In another excellent NFC Times article (hat tip!), the costs for card payment credential storage on an Isis-managed NFC smartphone are discussed. And they aren’t cheap. At $5 per year per card, that is significantly more expensive per account than a standard card which the issuer has to provide as well. The Isis proposition to the issuer is, of course, that their customers are headed to an all mobile payments world with tap-and-go payments at the center of that activity and if the issuer wants to see transactions from that new world, it better get on board. The issuers are balking at the price.

Another intriguing item from the article is the news that Isis is only about NFC-based proximity payments. Individual mobile operators plan to charge for access to the NFC facility for non-payment activities such as physical access.

The roughly $5-per-year fee sources say Isis is quoting issuers only apply to payment and related services. Other service providers would do business with the individual Isis telcos directly and would have to pay the telcos fees to access their NFC SIMs.

Verizon, AT&T and possibly T-Mobile are preparing to recruit their own TSMs to handle nonpayment applications, NFC Times has learned.

These applications would include access control, transit and other secure applications. For example, Verizon could enable hotel keys or corporate badges to be downloaded to its NFC SIMs. The applications may or may not be part of the Isis wallets the carriers roll out.

The split between payment and nonpayment applications was planned and the fact individual Isis telcos are seeking to hire their own TSMs doesn’t mean they are less committed to Isis, sources working on the project told NFC Times.

“Isis’ mandate is NFC payments at the point of sale,” said one source. “That puts them in a box. Their investors, AT&T and Verizon, are definitely looking at monetizing that secure element in nonpayment.”

Hopefully, those TSMs for non-payment applications will work together to provide a single interface and a single cost model. If each enterprise has to work with three or four mobile operators NFC will move to irrelevancy pretty quickly simply because the provisioning and business relationship management will be too complex. For a hotel clerk to issue an access card to an app on the phone, it must be as simple as getting the guest’s mobile number and entering a room number.

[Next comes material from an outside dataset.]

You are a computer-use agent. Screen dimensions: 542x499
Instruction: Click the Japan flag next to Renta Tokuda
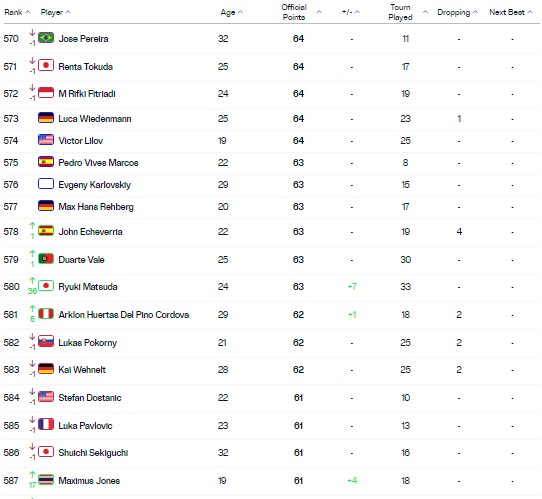(x=46, y=65)
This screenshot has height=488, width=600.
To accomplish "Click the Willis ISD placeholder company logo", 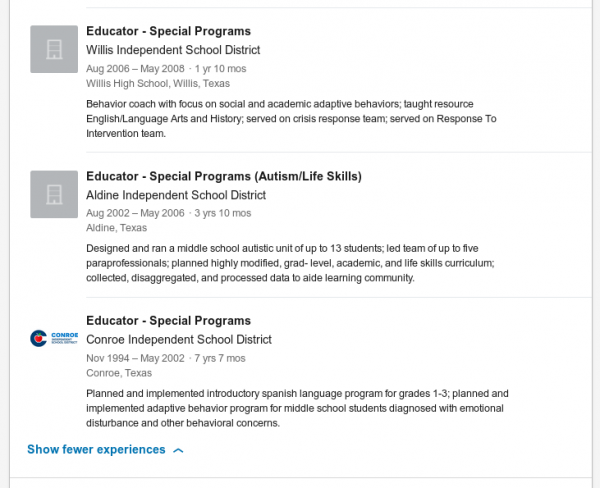I will click(x=55, y=49).
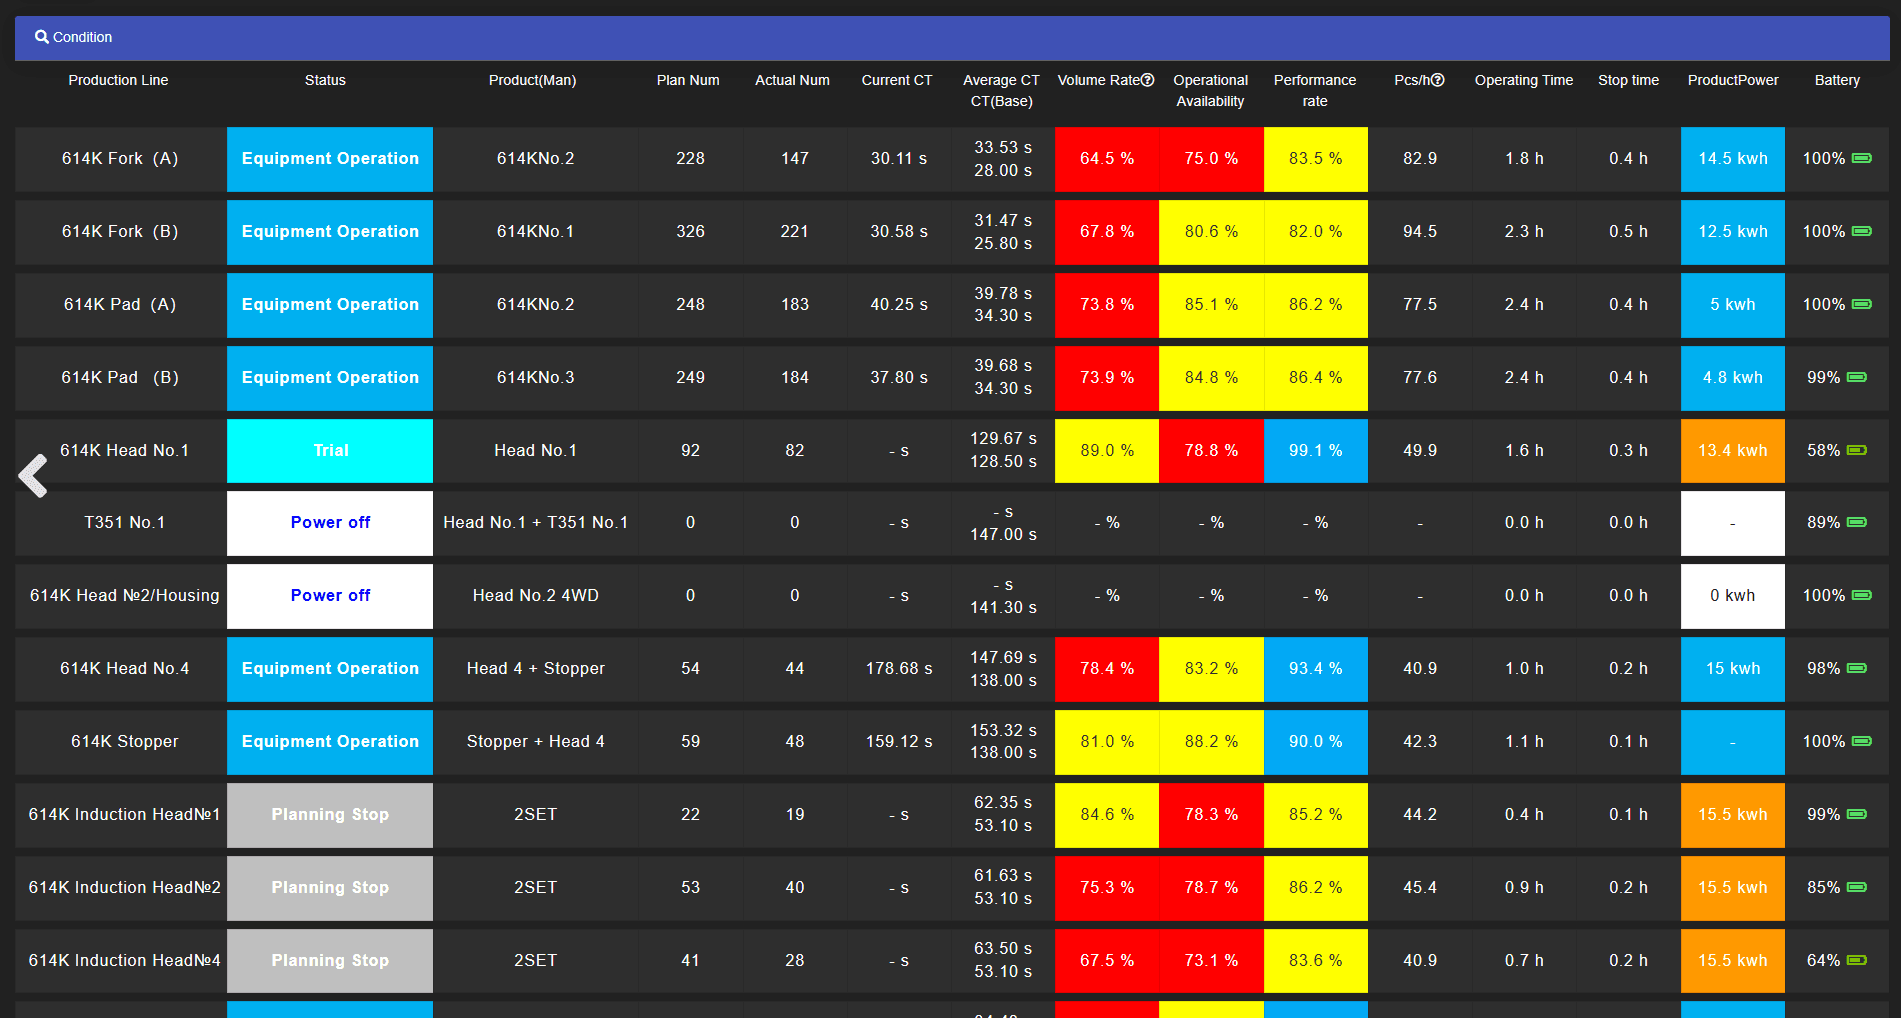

For that to happen, the application integration has to be easy, too.

The NFC ecosystem is fraught with proprietary approaches and individual business requirements. Pushing credentials of any sort to mobile devices via TSM is no simple task. Compared that with a simpler, alternative approach that connects a single credential (the mobile device itself) to cloud-based services that handle the payment and other functions. With so many parties wanting in on the NFC Land Grab, we will not be at all surprised to see many enterprises looking for ways around the complexity.